Heading north for bragging rights includes Alaskan course

64 degrees, 89 minutes. Most of you would think that’s my average round of golf. If you’re thinking my average putts per round, you’d be closer. Hint: Murmansk is 68.58. Helsinki is 60.10. Tromso Golfpark at Breivikeidet in Norway is at 69.39. In comparison the Arctic Circle is at 66.33. That’s where the sun never sets in summer and never rises in winter.

I’m talking latitude, folks. North Star Golf Course in Fairbanks, Ala., at 64 degrees and 89 minutes is the northernmost USGA-sanctioned golf course in North America. Latitude and longitude are angles that uniquely define points on a sphere. Latitude is defined with respect to the equatorial plane. In other words, latitude measures how far north you are.

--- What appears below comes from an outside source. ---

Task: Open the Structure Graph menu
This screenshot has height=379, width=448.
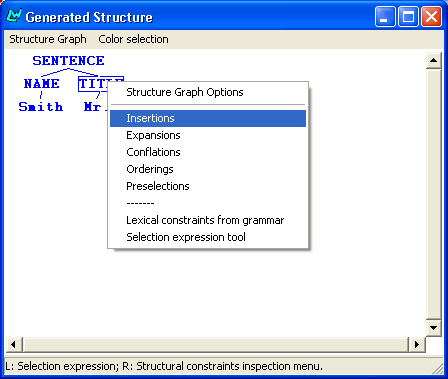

I had a desire to play North Star. Just like I have a desire to play Pebble Beach. Or Doral in South Florida. Shadow Creek here in Las Vegas. Maybe Augusta National Golf Club. Would that be sweet? Why? So I could say I played it. Being the northernmost golf club in North America would score points and bragging points anywhere.

The Alaska tour included Denali National Park and two days in Fairbanks. I made reservations for Sunday afternoon. Saturday was a delightful 77 degrees, no wind and nearly cloudless skies. The sun sets at 11:30 at night, so darkness wouldn’t be a factor. I’m that much closer to another bragging right.

North Star Golf Club was opened in 1993 and designed by Jack Stallings and H. Roger Evans. Apparently, this is the only golf course the duo designed. It’s a par-72, 6,342-yard layout. The rating is 70.9 with a slope of 124. There are 13 water hazards and no sand traps. It opens in mid-May and closes in late September before temperatures plunge to below zero.

After the tour of a section of the Alaskan Pipeline, I headed to the course. So did the rain. I arrived to see four or five carts of wet golfers heading in due to heavy rain. Undaunted, I checked in for nine holes. I made it through three before I was waterlogged.

North Star has some stories that are interesting. The pro shop attendant was gregarious. He noted that at the bottom of the scorecard is an animal wildlife checklist. Make a check when you see the animals. Among the more interesting are moose, bears, eagles (this might have been the only time I’d ever see an eagle on a golf course), ravens and foxes.

The course is also built on permafrost: ground that is frozen year-round. An upper layer, called the active layer, thaws every year. This thawing creates an ever-changing pattern of dips, swales and mounds that some liken to the links courses in Scotland.

I had never heard of the Awesome Eight Golf Challenge. Extremesport4u.com explains it’s a tour of the most remote and climatically challenging courses around the world. No carts or caddies are allowed. The challenge must be completed in one calendar year. North Star is included as the world’s coldest golf course.

Others on the list includes Furnace Creek Golf Course at 214 feet below sea level as the lowest golf course in the world and Alice Springs Golf Course in Australia as the hottest course in the world. La Paz Golf Club in Bolivia is the highest golf course at 10,800 feet and known to cause nose bleeds. Ushuais Golf in Argentina is listed as the southernmost course in the world. The North Cape Golf Club in Norway is the world’s northernmost layout. Ko’olau in Hawaii is considered the toughest golf course. And last but not least, St Andrew’s, Old Course, Scotland is the greatest and oldest golf course in the world.

Merriam-Webster defines bragging rights as a good reason to talk with pride about something you have done, an entitlement to boast about something.

I earned ‘em!

John Asay is a longtime golfer and local freelance writer.